2. That, for the purpose of determining any liability under the Securities Act, each such
post-effective amendment shall be deemed to be a new registration statement relating to the
securities offered therein, and the offering of such securities at that time shall be deemed to be
the initial bona fide offering thereof.
3. To remove from registration by means of a post-effective amendment any of the
securities being registered which remain unsold at the termination of the offering.
(b) The undersigned Registrant hereby undertakes that, for purposes of determining any
liability under the Securities Act, each filing of the Registrants annual report pursuant to
Section 13(a) or Section 15(d) of the Exchange Act (and, where applicable, each filing of an
employee benefit plans annual report pursuant to Section 15(d) of the Exchange Act) that is
incorporated by reference in the Registration Statement shall be
deemed to be a new registration
statement relating to the securities offered therein, and the offering of such securities at that
time shall be deemed to be the initial bona fide offering thereof.

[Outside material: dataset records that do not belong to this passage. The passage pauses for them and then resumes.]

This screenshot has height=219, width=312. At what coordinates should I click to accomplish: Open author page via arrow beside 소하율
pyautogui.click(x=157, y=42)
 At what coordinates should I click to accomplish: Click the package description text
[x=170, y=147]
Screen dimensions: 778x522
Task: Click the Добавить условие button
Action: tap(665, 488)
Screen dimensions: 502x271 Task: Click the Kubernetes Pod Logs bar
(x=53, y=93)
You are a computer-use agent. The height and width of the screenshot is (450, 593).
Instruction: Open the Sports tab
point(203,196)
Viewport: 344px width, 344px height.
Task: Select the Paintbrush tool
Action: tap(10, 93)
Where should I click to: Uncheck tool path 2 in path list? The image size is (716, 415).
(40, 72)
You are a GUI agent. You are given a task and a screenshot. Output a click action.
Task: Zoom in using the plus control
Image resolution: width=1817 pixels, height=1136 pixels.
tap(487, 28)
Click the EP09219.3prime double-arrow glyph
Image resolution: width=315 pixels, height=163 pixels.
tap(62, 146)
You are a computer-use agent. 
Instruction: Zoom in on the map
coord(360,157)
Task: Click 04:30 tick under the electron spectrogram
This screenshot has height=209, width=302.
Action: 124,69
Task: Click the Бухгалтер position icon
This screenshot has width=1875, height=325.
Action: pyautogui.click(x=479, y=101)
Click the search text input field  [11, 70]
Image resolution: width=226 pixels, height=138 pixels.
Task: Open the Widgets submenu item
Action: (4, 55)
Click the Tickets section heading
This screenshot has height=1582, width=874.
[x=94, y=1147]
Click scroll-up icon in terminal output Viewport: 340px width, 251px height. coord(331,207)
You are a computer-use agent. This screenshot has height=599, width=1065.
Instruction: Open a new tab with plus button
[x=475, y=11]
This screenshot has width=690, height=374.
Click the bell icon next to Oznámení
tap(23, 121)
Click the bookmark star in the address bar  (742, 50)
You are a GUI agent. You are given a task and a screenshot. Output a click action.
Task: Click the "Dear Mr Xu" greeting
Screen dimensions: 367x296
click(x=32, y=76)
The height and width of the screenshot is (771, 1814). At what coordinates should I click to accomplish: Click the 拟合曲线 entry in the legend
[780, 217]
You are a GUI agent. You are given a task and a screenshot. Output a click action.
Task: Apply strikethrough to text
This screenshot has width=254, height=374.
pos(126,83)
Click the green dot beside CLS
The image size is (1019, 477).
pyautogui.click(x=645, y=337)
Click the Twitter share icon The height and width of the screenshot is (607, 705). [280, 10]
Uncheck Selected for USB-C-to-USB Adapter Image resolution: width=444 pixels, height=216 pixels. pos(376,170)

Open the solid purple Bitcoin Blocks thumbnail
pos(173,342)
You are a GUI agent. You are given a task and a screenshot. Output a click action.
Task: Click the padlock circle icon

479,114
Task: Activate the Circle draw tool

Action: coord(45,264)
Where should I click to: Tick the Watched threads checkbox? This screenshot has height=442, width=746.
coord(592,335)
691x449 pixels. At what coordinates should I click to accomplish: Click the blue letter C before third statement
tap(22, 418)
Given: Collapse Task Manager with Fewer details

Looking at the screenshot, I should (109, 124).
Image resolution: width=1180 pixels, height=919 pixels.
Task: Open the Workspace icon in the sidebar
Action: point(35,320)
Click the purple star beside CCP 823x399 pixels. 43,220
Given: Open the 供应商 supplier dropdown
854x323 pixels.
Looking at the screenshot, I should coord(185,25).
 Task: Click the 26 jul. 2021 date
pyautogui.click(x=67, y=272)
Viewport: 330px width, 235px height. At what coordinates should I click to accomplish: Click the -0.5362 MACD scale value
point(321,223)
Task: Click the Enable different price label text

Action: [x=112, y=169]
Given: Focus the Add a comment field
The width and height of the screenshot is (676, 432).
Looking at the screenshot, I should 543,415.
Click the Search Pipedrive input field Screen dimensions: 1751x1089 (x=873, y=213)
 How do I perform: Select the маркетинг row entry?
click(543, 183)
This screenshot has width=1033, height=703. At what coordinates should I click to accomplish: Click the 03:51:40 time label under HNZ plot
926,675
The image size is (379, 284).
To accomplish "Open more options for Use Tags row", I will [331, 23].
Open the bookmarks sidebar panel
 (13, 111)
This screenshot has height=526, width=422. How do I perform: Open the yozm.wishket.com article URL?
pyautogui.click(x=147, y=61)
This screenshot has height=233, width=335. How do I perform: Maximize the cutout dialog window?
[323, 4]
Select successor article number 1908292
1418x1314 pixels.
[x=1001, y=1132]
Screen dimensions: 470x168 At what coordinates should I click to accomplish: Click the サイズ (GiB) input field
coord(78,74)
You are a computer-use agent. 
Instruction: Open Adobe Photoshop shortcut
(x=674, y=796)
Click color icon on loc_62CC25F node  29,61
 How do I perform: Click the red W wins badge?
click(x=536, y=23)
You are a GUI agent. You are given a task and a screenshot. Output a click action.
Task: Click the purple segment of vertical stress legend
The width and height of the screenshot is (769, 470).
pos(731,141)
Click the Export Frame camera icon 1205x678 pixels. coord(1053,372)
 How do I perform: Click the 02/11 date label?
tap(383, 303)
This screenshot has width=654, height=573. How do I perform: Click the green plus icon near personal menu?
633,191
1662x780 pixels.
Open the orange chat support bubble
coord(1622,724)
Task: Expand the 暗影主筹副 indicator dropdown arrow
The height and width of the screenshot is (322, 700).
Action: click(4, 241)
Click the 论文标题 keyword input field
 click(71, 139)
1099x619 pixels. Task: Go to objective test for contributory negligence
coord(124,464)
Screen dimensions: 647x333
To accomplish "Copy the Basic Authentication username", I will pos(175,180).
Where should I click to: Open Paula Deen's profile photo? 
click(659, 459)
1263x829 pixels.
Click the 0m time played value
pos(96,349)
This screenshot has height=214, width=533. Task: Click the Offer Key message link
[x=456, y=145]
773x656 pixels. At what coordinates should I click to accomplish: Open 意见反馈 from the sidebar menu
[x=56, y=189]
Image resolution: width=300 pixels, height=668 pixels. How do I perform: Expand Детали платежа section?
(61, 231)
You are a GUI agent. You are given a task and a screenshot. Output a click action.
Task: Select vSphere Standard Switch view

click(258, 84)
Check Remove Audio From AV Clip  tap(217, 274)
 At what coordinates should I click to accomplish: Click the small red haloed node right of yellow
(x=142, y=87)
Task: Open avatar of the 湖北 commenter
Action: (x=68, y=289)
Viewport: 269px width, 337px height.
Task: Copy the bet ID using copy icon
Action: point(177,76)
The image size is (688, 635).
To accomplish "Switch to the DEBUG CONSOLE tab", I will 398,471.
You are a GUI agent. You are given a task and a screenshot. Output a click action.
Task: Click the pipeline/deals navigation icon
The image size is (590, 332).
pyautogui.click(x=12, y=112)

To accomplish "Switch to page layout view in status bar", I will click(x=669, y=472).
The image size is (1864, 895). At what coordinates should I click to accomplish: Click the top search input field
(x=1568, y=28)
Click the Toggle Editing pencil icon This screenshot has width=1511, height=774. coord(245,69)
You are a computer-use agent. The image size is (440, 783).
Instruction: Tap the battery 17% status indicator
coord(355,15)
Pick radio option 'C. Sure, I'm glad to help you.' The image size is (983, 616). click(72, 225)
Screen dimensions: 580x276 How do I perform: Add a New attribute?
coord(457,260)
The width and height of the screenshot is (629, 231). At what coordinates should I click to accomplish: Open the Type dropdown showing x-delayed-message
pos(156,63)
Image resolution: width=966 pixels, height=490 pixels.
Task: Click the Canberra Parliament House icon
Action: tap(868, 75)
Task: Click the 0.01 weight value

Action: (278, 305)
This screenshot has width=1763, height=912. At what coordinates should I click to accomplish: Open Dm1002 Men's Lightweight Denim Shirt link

(c) Insofar as indemnification for liabilities arising under the Securities Act may be
permitted to directors, officers and controlling persons of the Registrant pursuant to the
foregoing provisions, or otherwise, the Registrant has been advised that in the opinion of the
Commission such indemnification is against public policy as expressed in the Securities Act and is,
therefore, unenforceable. In the event that a claim for indemnification against such liabilities
(other than the payment by the Registrant of expenses incurred or paid by a director, officer or
controlling person of the Registrant in the successful defense of any action, suit or proceeding)
is asserted by such director, officer or controlling person in connection with the securities being
registered, the Registrant will, unless in the opinion of its counsel the matter has been settled
by controlling precedent, submit to a court of appropriate jurisdiction the question whether such
indemnification by it is against public policy as expressed in the Securities Act and will be
governed by the final adjudication of such issue.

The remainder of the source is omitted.